Directions for this task:
Each record that follows must be reproduced exactly.

━━━━━━━━━━━━━━━━━━━━

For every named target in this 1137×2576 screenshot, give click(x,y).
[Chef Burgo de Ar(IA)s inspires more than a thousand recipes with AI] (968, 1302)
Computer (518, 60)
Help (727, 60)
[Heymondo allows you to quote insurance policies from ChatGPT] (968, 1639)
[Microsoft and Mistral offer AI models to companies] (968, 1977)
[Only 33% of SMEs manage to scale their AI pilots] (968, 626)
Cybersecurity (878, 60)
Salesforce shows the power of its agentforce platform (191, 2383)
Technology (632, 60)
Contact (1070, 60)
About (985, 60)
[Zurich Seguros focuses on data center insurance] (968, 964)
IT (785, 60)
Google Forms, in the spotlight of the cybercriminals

━━━━━━━━━━━━━━━━━━━━

Answer box:
For every named target in this 1137×2576 screenshot, give click(x,y).
[Chef Burgo de Ar(IA)s inspires more than a thousand recipes with AI] (968, 1302)
Computer (518, 60)
Help (727, 60)
[Heymondo allows you to quote insurance policies from ChatGPT] (968, 1639)
[Microsoft and Mistral offer AI models to companies] (968, 1977)
[Only 33% of SMEs manage to scale their AI pilots] (968, 626)
Cybersecurity (878, 60)
Salesforce shows the power of its agentforce platform (191, 2383)
Technology (632, 60)
Contact (1070, 60)
About (985, 60)
[Zurich Seguros focuses on data center insurance] (968, 964)
IT (785, 60)
Google Forms, in the spotlight of the cybercriminals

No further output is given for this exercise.